### What is expected
Only the lines holding "computer" are wanted. Copy every one from the records below.

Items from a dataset

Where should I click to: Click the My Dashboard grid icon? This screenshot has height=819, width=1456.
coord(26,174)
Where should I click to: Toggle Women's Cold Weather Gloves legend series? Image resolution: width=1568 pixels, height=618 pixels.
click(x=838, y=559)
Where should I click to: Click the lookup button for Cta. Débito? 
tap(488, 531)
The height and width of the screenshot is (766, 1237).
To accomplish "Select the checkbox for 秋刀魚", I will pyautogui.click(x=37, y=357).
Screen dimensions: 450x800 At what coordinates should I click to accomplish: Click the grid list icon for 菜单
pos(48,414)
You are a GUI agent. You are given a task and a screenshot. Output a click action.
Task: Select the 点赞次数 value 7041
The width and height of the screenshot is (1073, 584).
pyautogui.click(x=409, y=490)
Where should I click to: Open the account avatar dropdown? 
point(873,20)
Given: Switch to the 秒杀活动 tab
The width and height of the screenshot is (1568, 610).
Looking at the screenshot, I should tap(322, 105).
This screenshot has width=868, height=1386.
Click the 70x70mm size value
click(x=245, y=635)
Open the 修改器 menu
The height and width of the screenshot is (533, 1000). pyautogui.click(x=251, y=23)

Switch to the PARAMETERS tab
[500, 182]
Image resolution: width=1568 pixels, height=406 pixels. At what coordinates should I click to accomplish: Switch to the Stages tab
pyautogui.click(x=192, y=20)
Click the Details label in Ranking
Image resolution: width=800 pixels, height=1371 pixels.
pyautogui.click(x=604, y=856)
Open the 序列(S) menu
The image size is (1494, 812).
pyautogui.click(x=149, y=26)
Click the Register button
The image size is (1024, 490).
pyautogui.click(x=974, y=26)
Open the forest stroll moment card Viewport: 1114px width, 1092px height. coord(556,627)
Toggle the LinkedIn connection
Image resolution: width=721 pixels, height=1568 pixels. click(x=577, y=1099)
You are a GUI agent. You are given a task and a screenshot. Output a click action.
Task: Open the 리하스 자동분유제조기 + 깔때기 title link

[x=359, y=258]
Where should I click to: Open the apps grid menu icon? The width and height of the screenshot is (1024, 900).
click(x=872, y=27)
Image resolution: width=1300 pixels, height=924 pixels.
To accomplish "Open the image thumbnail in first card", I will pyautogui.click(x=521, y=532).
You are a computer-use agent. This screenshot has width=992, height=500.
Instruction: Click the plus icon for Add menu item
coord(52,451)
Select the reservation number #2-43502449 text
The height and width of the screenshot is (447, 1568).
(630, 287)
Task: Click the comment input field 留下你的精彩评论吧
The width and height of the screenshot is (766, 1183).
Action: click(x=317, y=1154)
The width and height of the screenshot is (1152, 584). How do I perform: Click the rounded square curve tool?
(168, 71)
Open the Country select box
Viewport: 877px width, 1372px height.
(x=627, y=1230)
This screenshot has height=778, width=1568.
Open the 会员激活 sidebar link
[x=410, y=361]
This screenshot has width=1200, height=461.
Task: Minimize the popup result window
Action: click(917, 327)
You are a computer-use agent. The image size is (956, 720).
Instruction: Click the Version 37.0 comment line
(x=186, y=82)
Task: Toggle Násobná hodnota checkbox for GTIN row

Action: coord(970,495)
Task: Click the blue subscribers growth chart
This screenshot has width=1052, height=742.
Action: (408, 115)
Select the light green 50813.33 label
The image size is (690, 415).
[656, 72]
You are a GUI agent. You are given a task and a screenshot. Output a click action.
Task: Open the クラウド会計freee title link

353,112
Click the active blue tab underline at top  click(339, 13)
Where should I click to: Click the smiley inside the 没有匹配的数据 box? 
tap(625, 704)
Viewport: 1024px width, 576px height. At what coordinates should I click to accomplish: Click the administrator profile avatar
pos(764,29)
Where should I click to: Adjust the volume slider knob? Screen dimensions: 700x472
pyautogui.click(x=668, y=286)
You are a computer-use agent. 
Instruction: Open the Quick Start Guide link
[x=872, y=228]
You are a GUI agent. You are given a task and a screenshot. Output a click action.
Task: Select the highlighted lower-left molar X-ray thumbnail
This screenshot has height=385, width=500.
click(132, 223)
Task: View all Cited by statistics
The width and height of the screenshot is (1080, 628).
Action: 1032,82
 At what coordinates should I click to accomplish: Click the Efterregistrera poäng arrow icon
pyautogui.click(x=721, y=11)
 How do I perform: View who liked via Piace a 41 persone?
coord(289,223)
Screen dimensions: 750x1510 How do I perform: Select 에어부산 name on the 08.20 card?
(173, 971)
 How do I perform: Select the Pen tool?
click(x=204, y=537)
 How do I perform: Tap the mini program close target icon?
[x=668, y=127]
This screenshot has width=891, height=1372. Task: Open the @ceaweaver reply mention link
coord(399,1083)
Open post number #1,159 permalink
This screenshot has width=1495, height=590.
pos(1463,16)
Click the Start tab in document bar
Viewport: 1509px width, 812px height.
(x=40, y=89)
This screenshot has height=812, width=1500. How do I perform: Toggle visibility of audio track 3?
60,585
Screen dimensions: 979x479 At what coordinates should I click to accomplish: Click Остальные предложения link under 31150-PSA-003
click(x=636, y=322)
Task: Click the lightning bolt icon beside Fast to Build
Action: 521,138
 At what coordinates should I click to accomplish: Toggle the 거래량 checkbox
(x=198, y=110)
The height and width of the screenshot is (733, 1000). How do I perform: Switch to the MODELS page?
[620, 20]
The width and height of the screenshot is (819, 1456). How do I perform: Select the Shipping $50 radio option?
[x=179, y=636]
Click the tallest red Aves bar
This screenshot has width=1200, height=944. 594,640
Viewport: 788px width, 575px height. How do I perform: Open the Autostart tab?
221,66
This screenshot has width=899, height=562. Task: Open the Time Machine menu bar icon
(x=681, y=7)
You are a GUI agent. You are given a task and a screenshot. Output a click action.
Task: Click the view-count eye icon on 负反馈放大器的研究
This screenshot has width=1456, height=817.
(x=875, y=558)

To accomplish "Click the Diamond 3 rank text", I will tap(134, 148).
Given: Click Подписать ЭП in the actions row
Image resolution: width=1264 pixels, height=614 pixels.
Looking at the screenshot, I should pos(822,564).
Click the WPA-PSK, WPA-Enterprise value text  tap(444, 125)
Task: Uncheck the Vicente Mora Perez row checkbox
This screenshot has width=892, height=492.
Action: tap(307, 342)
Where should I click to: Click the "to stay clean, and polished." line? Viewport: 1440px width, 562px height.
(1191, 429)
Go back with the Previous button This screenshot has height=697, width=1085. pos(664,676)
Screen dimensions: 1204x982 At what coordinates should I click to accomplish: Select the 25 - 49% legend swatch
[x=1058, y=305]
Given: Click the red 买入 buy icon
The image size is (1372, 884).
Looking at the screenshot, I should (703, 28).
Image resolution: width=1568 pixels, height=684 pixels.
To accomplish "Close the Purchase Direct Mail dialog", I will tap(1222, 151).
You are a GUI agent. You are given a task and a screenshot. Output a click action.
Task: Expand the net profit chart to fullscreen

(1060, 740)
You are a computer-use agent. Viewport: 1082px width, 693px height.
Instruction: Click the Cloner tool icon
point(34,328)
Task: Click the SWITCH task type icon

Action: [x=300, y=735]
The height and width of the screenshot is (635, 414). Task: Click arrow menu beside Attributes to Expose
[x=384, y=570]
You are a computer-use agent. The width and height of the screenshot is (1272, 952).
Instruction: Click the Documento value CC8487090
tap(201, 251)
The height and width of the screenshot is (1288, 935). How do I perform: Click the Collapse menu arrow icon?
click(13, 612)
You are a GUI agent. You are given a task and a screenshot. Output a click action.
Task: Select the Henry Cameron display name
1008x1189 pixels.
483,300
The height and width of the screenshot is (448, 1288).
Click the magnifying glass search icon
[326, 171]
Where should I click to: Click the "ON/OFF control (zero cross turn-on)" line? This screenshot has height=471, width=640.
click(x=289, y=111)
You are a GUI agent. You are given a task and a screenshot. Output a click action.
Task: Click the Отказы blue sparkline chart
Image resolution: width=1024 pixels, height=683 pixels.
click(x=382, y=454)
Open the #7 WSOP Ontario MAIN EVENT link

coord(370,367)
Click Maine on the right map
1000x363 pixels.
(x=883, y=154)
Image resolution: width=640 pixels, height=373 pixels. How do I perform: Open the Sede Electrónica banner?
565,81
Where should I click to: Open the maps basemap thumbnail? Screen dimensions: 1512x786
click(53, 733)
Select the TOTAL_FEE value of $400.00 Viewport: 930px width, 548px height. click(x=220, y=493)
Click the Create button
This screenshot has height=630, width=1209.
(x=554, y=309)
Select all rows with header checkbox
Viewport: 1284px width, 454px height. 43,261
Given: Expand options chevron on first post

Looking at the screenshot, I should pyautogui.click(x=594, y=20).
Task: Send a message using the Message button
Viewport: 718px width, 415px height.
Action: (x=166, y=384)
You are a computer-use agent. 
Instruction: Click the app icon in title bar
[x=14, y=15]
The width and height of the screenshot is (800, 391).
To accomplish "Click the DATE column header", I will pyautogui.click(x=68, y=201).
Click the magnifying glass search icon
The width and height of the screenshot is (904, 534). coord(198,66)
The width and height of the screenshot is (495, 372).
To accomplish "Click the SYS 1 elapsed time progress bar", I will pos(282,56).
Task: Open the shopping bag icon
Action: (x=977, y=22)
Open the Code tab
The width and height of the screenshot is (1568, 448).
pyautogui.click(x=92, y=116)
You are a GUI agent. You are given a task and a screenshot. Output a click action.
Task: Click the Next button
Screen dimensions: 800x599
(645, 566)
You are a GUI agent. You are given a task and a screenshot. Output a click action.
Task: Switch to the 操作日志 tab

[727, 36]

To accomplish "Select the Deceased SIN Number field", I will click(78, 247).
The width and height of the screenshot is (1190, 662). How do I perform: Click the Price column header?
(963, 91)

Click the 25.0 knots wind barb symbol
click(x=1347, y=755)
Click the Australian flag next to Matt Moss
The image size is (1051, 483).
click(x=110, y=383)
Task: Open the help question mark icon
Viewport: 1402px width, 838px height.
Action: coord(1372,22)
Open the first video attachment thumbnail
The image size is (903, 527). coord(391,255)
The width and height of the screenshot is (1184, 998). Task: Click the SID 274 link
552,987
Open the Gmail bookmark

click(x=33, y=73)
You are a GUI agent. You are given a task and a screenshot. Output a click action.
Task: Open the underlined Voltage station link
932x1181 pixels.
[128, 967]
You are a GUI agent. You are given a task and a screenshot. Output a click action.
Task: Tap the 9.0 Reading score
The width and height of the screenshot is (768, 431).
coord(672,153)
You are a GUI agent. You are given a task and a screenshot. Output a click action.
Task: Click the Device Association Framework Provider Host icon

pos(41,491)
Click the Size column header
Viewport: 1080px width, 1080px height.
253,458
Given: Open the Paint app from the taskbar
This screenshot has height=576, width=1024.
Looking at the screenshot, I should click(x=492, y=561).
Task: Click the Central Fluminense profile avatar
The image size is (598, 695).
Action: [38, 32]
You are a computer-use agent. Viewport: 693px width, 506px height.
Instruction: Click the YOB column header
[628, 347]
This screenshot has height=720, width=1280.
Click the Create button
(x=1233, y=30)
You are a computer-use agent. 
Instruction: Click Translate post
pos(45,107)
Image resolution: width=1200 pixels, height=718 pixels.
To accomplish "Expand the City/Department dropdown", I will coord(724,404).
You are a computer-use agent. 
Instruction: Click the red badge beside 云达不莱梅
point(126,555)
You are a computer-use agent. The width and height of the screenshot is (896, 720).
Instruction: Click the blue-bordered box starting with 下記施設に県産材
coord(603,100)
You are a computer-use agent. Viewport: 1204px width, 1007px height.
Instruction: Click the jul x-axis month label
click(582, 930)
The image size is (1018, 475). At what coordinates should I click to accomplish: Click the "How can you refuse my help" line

### Your solution
You are a computer-use agent. This screenshot has width=992, height=500.
You are a computer-use agent. The image size is (956, 720).
You are a computer-use agent. 
You are a computer-use agent. Viewport: 1082px width, 693px height.
You are a computer-use agent. The width and height of the screenshot is (1272, 952).
You are a computer-use agent. 
You are a computer-use agent. Viewport: 693px width, 506px height.
You are a computer-use agent. 
You are a computer-use agent. 
You are a computer-use agent. The width and height of the screenshot is (896, 720).
You are a computer-use agent. Viewport: 1204px width, 1007px height.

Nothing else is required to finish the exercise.